▶ _TO DO_
Render the rows below as a Markdown table with two columns, No. and Text, giving each line its number and omitting blank lines.

▶ _DATA EXTRACT_
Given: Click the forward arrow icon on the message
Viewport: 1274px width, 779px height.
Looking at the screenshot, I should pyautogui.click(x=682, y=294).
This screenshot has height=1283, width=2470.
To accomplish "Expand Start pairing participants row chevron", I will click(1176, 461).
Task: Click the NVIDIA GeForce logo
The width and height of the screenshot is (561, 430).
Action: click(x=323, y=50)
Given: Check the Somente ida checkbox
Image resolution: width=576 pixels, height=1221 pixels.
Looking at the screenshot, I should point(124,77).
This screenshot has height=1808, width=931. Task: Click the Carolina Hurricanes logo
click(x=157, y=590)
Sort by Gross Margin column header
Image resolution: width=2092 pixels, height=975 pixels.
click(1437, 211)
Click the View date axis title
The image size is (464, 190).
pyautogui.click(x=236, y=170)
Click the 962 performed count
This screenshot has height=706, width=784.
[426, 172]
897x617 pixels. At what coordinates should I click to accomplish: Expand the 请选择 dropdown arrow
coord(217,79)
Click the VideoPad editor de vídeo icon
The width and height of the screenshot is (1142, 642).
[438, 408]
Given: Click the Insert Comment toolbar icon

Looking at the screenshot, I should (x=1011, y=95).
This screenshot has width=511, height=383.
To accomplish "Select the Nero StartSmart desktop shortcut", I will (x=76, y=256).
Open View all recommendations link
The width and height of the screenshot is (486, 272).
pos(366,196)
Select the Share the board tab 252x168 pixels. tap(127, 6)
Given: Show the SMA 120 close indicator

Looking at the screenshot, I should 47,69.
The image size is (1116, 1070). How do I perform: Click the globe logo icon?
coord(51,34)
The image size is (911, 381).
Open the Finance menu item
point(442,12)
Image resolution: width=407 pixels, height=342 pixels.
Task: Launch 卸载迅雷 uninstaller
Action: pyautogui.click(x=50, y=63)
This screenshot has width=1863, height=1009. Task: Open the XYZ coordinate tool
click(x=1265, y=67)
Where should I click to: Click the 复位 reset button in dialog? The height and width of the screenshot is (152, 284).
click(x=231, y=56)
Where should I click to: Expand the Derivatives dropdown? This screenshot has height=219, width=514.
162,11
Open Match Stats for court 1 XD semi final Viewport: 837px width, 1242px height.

▶ _COMPLETE ANSWER_
| No. | Text |
|---|---|
| 1 | Given: Click the forward arrow icon on the message |
| 2 | Viewport: 1274px width, 779px height. |
| 3 | Looking at the screenshot, I should pyautogui.click(x=682, y=294). |
| 4 | This screenshot has height=1283, width=2470. |
| 5 | To accomplish "Expand Start pairing participants row chevron", I will click(1176, 461). |
| 6 | Task: Click the NVIDIA GeForce logo |
| 7 | The width and height of the screenshot is (561, 430). |
| 8 | Action: click(x=323, y=50) |
| 9 | Given: Check the Somente ida checkbox |
| 10 | Image resolution: width=576 pixels, height=1221 pixels. |
| 11 | Looking at the screenshot, I should point(124,77). |
| 12 | This screenshot has height=1808, width=931. Task: Click the Carolina Hurricanes logo |
| 13 | click(x=157, y=590) |
| 14 | Sort by Gross Margin column header |
| 15 | Image resolution: width=2092 pixels, height=975 pixels. |
| 16 | click(1437, 211) |
| 17 | Click the View date axis title |
| 18 | The image size is (464, 190). |
| 19 | pyautogui.click(x=236, y=170) |
| 20 | Click the 962 performed count |
| 21 | This screenshot has height=706, width=784. |
| 22 | [426, 172] |
| 23 | 897x617 pixels. At what coordinates should I click to accomplish: Expand the 请选择 dropdown arrow |
| 24 | coord(217,79) |
| 25 | Click the VideoPad editor de vídeo icon |
| 26 | The width and height of the screenshot is (1142, 642). |
| 27 | [438, 408] |
| 28 | Given: Click the Insert Comment toolbar icon |
| 29 | Looking at the screenshot, I should (x=1011, y=95). |
| 30 | This screenshot has width=511, height=383. |
| 31 | To accomplish "Select the Nero StartSmart desktop shortcut", I will (x=76, y=256). |
| 32 | Open View all recommendations link |
| 33 | The width and height of the screenshot is (486, 272). |
| 34 | pos(366,196) |
| 35 | Select the Share the board tab 252x168 pixels. tap(127, 6) |
| 36 | Given: Show the SMA 120 close indicator |
| 37 | Looking at the screenshot, I should 47,69. |
| 38 | The image size is (1116, 1070). How do I perform: Click the globe logo icon? |
| 39 | coord(51,34) |
| 40 | The image size is (911, 381). |
| 41 | Open the Finance menu item |
| 42 | point(442,12) |
| 43 | Image resolution: width=407 pixels, height=342 pixels. |
| 44 | Task: Launch 卸载迅雷 uninstaller |
| 45 | Action: pyautogui.click(x=50, y=63) |
| 46 | This screenshot has width=1863, height=1009. Task: Open the XYZ coordinate tool |
| 47 | click(x=1265, y=67) |
| 48 | Where should I click to: Click the 复位 reset button in dialog? The height and width of the screenshot is (152, 284). |
| 49 | click(x=231, y=56) |
| 50 | Where should I click to: Expand the Derivatives dropdown? This screenshot has height=219, width=514. |
| 51 | 162,11 |
| 52 | Open Match Stats for court 1 XD semi final Viewport: 837px width, 1242px height. |